Cependant, un paradoxe doit être souligné. Au vu de son sommaire, l’ouvrage nous renvoie l’image d’un guide méthodologique accessible à tous. À sa lecture, cependant, le lecteur s’aperçoit qu'il s’agit plutôt d’un essai qui retrace l’histoire d’une discipline, de ses concepts, et qui se veut très théorique malgré tout. Même si l’auteur s’adresse à un public pluridisciplinaire, ce sont la méthode ethnographique et les théories anthropologiques classiques de tradition française qui dominent, occultant le côté grand public.

Le premier chapitre définit les ruralités contemporaines, c’est-à-dire les ruralités dans les pays développés, les pays émergents et les pays à sous-développement consolidés qui sont distingués par l’auteur afin d’examiner le développement rural comme objet d’analyse auquel l’ethnographie apporte un cadre interrogatif pertinent pour recueillir des données et étudier un contexte local particulier.

Les chapitres deux, trois et quatre du précis énoncent et retracent les « objets de savoir » et les concepts propres à l’anthropologie classique française tels que la « communauté », le « territoire », les stratifications sociales ou encore l’étude de la parenté dans l’étude comparative des communautés rurales des pays du Sud. Le quatrième chapitre est d’autant plus intéressant qu’il sensibilise le lecteur à une ethnographie au service du développement rural en appliquant un modèle d’analyse opératoire à son approche matiériste (d’Hont préfère ce terme à celui de matérialisme, car celui-ci réfère à un courant précis, le marxisme ; voir p. 73). Il s’agit ainsi d’adopter une méthode qui s’insère dans un

cadre global de production de la connaissance ethnographique portant sur trois grandes interrogations croisées [ : sur] l’interface entre une population et son milieu, sur l’interface entre cette même population et son contexte englobant et sur l’organisation sociale de ce même groupe.

p. 73–74

Le chapitre cinq introduit le sixième, le septième et le huitième, qui exposent précisément les systèmes matériels, idéels et sociaux. En effet, d’Hont explique dans ce chapitre introductif la dimension sociale de l’homme et les principes d’être (intégrité, identité collective et pouvoir) et d’action (homogénéisation culturelle, efficacité technique, efficacité sociale, mise en ordre) pour mieux saisir l’ordre social des peuples. L’auteur souligne l’importance de décrire les différents systèmes afin de rendre compte des communautés rurales en présence. Son découpage des différents systèmes classe strictement les communautés étudiées en fonction de catégories (objet, représentation, rôle) que l’on juge « classiques » lors d’une ethnographie. Ces trois chapitres sont à la fois descriptifs et techniques quant au rôle de l’anthropologue sur le terrain. Toutefois, la conclusion reste sommaire en ce qui concerne la restitution écrite et scientifique des données collectées.

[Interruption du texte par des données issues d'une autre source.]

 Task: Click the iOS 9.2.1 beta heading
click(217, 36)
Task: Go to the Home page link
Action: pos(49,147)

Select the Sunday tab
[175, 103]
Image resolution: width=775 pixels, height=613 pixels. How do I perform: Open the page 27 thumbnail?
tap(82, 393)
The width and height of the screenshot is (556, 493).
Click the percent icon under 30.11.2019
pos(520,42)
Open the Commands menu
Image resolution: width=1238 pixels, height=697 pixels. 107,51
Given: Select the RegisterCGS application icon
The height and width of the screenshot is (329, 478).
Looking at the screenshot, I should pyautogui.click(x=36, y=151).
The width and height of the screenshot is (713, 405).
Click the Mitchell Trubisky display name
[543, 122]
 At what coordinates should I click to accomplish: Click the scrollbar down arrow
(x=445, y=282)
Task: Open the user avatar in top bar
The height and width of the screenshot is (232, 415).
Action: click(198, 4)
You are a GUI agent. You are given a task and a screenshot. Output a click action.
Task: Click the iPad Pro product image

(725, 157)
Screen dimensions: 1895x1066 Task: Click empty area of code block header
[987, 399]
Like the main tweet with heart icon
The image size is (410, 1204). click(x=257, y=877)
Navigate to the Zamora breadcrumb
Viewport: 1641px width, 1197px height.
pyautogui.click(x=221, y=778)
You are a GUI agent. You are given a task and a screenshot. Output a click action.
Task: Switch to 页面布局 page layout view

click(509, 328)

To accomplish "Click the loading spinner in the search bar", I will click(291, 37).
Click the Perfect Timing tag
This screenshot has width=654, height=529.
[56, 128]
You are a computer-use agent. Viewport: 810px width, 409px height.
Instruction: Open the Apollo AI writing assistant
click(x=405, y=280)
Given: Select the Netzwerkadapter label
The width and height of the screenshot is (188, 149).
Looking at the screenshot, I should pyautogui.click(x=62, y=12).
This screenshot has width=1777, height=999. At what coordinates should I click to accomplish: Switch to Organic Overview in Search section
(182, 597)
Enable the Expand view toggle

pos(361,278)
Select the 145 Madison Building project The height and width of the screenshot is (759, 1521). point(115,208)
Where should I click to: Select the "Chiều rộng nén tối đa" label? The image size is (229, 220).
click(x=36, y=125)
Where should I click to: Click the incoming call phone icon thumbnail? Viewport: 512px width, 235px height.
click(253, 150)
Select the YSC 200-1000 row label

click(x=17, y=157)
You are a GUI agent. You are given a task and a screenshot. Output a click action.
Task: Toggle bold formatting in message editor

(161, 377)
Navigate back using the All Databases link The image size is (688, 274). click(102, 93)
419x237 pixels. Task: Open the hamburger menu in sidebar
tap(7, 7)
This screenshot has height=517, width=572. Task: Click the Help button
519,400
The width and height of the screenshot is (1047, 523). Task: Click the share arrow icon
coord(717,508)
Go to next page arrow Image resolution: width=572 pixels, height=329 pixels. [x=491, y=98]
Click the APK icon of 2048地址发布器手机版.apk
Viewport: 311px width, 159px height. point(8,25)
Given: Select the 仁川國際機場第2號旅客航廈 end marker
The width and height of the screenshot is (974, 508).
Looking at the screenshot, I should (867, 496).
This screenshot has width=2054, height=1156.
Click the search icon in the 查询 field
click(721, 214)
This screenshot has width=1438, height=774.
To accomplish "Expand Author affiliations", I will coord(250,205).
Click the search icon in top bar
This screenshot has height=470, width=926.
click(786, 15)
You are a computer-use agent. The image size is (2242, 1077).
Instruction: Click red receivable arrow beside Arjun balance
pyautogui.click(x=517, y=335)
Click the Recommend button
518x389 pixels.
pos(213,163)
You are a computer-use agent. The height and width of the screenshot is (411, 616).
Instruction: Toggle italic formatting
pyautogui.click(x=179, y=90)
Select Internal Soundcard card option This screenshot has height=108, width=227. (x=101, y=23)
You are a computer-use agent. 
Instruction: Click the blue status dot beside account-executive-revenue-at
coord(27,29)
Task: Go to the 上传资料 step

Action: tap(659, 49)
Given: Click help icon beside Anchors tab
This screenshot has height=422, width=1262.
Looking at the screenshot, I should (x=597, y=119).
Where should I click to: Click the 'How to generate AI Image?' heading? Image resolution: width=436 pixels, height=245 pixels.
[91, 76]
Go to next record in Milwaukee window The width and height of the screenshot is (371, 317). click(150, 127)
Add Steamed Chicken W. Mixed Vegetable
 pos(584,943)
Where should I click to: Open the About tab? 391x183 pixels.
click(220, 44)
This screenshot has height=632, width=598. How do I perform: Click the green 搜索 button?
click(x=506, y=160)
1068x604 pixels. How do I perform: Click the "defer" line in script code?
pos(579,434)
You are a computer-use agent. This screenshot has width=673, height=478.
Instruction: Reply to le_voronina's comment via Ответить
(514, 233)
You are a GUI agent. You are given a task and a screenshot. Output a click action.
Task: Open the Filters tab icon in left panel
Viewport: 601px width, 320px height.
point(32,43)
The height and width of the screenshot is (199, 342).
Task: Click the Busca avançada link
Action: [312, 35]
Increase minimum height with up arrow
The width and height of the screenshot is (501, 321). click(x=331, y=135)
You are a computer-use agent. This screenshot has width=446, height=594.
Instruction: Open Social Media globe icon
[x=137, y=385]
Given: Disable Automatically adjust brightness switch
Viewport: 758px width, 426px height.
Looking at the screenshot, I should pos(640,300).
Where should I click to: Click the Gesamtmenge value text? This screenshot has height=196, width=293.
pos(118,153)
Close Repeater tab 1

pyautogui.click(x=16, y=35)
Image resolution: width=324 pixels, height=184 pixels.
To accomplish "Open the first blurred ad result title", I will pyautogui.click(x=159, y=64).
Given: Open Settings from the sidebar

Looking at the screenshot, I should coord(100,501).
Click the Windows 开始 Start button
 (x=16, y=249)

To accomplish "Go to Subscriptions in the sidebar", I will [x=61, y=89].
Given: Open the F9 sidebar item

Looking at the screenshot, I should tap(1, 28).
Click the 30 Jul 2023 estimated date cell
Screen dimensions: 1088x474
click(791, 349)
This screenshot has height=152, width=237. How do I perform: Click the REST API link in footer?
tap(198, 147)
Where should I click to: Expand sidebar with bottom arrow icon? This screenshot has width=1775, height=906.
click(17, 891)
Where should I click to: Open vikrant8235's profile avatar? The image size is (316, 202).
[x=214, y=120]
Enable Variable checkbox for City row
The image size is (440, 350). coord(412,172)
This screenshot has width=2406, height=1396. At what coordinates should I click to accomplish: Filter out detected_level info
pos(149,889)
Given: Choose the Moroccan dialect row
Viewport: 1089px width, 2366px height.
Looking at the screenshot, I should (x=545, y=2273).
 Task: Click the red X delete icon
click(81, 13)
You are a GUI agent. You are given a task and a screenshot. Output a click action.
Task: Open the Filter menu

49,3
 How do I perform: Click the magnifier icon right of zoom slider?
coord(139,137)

Précis d’ethnographie formelle est sans aucun doute un plaidoyer pour une anthropologie appliquée, de terrain et d’action par la pratique d’une ethnographie comparée. Son titre attire justement notre attention sur un potentiel précis qui se veut méthodologique au sens attractif et pédagogique du terme. Malheureusement, sa lecture nous laisse sur notre faim. Les réflexions théoriques mériteraient d’être illustrées par des exemples empiriques, voire ludiques, qui renforceraient la pertinence et la nécessité d’une ethnographie comparée dans les communautés rurales du Sud.